REPRESENTING THE AMERICAN LITERARY SCENE
The American writers participating in the tour include bestselling novelist Ann Hood, whose books have been translated into more than 30 languages, acclaimed memoirist and poet Stephen Kuusisto, Nigerian-American fiction writer Chinelo Okparanta, recently short-listed for the Caine Prize for African Writing, whose book Happiness, Like Water was one of The Huffington Post's picks for best books of 2013, and poet and non-fiction writer
Christopher Merrill, who directs the IWP. In addition to introducing readers in Uzbekistan and Turkmenistan to the current American literary scene, the tour introduces American writers to the literary landscape-and current affairs-of the region.Kuusisto, who is blind, is blogging about the trip at:
OFF THE BEATEN PATH
Despite air travel to some locations being limited to one flight per week, the American writers are venturing outside the capitals of Tashkent (Uzbekistan) and Ashgabat (Turkmenistan) to visit cultural sites and meet with literary personalities few Americans have encountered.
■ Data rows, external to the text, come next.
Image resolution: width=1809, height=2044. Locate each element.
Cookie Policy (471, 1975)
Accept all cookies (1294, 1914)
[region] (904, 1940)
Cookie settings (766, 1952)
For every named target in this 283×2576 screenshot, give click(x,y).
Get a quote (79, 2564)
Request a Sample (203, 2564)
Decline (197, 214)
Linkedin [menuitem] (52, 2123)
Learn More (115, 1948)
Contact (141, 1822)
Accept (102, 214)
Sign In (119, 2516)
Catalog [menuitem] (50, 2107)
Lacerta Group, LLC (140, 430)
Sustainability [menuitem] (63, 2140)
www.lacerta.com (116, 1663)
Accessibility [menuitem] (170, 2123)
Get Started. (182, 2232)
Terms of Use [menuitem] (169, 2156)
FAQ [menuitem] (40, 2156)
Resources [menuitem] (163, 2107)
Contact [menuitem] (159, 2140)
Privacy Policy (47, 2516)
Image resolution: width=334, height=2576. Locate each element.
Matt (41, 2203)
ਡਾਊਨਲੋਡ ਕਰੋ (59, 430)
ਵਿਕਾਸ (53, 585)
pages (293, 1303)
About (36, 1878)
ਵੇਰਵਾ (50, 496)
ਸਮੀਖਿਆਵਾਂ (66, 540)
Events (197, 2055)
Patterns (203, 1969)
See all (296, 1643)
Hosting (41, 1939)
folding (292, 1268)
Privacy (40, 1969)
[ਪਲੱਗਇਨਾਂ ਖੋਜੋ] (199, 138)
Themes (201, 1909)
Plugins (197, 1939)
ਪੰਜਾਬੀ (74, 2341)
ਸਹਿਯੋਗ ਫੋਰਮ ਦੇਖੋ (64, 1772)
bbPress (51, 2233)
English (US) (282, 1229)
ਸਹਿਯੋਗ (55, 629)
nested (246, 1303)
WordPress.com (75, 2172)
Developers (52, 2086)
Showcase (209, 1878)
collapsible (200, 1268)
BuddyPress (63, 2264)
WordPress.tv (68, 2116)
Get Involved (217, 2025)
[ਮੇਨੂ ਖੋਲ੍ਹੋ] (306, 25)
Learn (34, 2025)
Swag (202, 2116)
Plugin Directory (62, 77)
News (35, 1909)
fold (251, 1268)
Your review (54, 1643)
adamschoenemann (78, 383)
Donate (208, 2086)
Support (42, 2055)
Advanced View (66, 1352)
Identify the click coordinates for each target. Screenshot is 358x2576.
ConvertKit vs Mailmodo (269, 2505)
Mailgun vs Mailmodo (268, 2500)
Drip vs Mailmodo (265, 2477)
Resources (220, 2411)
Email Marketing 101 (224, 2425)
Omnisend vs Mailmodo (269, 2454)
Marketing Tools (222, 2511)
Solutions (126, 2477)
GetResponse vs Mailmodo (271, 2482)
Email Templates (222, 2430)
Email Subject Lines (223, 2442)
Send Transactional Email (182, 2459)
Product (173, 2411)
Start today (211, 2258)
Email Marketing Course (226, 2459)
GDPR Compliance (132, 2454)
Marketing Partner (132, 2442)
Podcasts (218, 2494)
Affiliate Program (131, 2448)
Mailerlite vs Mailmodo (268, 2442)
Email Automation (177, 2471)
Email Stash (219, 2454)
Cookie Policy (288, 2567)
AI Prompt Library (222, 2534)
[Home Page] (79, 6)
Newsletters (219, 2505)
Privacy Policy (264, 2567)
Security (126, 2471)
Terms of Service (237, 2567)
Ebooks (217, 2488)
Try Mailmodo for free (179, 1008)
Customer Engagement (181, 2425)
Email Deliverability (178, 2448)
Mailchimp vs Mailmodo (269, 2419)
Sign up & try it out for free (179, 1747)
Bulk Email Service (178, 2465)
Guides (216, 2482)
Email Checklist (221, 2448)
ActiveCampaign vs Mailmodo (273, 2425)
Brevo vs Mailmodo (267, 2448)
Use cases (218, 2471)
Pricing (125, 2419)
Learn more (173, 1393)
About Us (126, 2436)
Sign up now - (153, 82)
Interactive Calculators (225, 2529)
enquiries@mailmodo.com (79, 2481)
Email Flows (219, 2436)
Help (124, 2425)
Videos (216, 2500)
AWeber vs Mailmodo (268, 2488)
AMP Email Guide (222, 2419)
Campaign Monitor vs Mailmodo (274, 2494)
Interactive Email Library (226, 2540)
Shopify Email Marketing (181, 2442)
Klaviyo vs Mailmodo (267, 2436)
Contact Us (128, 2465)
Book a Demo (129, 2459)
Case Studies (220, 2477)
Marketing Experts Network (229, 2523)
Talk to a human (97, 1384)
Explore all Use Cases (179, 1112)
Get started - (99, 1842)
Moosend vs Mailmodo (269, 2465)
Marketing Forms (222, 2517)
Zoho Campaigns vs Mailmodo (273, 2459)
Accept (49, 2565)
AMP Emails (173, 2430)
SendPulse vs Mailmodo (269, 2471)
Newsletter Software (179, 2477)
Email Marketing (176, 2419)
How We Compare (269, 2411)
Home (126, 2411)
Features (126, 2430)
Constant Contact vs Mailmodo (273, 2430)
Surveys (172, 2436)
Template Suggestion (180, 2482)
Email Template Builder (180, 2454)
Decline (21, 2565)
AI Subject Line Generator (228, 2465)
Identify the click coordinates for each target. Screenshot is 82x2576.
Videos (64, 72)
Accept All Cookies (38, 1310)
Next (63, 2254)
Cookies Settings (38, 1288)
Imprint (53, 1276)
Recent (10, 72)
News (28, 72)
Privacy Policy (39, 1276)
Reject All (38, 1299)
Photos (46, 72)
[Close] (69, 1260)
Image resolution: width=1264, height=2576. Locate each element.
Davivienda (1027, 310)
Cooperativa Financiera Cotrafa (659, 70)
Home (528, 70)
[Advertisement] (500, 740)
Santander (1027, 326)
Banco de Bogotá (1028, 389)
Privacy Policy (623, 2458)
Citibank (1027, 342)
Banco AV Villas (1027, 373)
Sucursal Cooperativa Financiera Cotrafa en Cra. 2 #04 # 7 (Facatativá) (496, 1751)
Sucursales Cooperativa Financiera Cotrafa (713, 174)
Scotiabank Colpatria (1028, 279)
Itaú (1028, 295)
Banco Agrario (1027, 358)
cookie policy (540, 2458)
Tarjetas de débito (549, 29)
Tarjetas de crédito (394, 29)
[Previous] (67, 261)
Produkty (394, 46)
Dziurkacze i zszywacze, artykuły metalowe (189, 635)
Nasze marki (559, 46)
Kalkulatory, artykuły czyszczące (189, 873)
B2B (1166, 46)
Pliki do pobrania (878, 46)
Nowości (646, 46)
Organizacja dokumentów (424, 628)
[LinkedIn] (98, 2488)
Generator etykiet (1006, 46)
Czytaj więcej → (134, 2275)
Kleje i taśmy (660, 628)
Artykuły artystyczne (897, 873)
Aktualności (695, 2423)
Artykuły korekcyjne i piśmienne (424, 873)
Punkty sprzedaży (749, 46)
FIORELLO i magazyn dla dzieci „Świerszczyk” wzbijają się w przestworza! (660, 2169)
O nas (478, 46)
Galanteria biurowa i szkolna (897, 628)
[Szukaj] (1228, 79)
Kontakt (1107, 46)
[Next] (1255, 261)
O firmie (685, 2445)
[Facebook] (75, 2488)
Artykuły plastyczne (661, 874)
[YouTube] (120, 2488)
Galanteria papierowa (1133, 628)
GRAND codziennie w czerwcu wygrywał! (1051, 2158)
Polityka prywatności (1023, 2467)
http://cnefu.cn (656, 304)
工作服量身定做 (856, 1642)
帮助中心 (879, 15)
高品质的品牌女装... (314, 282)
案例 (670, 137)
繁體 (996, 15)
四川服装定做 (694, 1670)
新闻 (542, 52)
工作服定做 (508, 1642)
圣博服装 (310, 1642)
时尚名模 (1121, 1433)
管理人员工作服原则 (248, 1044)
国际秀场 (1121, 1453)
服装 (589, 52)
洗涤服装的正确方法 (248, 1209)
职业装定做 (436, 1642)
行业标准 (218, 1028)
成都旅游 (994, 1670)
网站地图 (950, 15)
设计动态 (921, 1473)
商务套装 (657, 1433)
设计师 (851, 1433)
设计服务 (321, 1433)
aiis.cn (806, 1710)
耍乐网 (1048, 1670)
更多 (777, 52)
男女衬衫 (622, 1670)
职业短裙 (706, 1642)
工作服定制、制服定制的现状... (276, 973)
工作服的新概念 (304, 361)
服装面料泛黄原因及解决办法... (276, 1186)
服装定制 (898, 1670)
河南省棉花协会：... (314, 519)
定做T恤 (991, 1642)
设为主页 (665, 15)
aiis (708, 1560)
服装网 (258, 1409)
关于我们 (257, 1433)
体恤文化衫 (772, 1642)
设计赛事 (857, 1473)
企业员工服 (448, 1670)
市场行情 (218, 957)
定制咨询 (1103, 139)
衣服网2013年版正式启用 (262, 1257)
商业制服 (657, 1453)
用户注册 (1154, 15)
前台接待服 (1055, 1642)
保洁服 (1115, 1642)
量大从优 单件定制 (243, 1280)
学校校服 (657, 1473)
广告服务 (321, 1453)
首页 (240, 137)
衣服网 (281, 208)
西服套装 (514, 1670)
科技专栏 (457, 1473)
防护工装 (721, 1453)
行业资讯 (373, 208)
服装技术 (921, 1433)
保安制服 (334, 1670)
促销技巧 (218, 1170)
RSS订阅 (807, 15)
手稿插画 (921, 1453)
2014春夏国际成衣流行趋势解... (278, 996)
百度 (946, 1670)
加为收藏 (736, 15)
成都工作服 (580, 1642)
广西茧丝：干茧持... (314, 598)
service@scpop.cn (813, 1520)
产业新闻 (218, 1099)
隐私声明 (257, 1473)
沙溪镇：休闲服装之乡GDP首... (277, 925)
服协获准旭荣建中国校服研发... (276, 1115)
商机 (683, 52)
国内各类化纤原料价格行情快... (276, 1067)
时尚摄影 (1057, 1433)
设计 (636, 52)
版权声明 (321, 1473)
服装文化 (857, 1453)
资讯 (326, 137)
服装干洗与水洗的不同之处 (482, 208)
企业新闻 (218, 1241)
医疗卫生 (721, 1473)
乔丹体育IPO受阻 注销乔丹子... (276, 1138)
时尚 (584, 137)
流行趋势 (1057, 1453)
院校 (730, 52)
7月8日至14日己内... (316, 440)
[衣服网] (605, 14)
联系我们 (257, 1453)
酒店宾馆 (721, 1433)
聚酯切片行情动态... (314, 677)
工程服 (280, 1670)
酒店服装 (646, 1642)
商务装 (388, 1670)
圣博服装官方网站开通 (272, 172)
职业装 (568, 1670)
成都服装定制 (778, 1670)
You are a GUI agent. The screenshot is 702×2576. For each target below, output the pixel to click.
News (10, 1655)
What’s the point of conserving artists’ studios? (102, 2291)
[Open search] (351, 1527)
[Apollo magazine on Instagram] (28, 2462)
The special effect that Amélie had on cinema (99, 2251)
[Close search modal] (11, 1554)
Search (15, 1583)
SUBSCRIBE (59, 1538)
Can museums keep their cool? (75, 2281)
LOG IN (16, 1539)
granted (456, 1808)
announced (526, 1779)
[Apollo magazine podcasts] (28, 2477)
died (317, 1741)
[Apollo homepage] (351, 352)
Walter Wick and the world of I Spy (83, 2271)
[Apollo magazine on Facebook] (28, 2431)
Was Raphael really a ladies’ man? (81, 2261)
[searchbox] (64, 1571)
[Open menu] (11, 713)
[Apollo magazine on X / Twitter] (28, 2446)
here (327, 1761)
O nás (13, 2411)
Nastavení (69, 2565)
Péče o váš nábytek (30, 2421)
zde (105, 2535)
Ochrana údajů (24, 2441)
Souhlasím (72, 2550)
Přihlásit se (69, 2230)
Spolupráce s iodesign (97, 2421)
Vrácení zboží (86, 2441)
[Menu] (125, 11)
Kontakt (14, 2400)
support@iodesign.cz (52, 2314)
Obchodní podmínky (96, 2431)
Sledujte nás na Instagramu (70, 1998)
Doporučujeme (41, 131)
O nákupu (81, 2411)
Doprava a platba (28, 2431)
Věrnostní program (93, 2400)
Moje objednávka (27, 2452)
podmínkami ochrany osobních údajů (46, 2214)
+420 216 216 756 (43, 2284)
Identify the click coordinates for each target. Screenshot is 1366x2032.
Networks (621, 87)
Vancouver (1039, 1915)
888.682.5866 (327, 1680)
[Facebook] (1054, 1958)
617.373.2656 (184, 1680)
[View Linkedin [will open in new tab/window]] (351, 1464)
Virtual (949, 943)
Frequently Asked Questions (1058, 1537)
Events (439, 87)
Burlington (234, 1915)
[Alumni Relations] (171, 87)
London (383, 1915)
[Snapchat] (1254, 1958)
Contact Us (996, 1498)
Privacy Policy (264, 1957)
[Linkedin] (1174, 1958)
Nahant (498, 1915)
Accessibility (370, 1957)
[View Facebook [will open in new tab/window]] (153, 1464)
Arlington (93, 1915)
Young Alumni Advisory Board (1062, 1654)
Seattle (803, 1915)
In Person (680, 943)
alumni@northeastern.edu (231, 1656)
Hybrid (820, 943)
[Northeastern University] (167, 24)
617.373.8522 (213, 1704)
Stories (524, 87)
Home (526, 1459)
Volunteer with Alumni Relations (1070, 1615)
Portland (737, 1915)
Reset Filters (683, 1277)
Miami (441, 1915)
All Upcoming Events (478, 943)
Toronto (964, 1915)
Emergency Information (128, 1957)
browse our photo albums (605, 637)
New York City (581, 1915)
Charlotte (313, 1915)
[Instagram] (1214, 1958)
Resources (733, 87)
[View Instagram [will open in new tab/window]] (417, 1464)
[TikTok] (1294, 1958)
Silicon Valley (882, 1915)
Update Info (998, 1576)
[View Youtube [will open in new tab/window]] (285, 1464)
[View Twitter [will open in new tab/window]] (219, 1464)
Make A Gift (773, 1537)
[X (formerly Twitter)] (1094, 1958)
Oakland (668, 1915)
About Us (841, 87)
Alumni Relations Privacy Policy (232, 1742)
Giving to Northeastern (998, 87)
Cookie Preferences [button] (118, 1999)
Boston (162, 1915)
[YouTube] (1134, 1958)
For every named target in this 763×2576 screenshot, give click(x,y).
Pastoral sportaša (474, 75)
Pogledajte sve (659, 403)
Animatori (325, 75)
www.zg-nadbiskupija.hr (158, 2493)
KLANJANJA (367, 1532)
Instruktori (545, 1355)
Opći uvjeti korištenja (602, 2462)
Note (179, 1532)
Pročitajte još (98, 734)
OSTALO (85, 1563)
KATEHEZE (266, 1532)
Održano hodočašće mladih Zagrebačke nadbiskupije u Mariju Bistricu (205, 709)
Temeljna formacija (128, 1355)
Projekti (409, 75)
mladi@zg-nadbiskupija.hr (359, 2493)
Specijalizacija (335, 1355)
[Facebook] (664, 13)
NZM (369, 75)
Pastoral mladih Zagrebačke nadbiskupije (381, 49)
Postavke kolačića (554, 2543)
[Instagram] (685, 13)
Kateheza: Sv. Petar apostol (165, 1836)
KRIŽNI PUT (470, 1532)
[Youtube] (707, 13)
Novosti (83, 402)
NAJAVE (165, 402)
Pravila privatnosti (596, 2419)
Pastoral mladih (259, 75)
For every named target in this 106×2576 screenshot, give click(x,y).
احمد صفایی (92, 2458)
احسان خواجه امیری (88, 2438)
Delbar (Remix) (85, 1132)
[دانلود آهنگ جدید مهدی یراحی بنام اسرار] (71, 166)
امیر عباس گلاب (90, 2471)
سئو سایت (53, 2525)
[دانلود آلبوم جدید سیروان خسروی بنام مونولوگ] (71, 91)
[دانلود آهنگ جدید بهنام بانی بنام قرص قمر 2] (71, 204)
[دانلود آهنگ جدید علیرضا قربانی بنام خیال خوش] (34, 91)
Although geographically remote, Uzbekistan, one of two "doubly landlocked" countries in the world (a landlocked country surrounded entirely by other landlocked countries-the other one is Liechtenstein) has sent four writers to participate in the IWP's fall residency program since 2004. The most recent is poet, translator, and journalist Alina Dadaeva who spent ten weeks in the United States as an IWP resident in 2012.
Unlike its smaller neighbor, Turkmenistan (which is slightly larger than California, but 80% desert) has never sent a writer to the IWP. Fewer than 7,000 tourists visit Turkmenistan each year, making it among the least visited countries in the world (Afghanistan and North Korea host more). American writers traveling to the region is one way to encourage greater interaction and foster literary relationships with Turkmen and Uzbek writers, making it an ideal destination for an IWP reading tour. Every spring, in partnership with the U.S. Department of State, the IWP organizes reading tours to introduce American writers to a country or region with a relatively sparse history of literary liaisons with the United States,
"The aim of these reading tours is two-fold" says IWP director Christopher Merrill. "We want American writers to discover the culture and literature of these countries, and to encourage interaction and collaboration. Of course, IWP would love to host a Turkmen writer as part of the fall residency in the future," Merrill adds.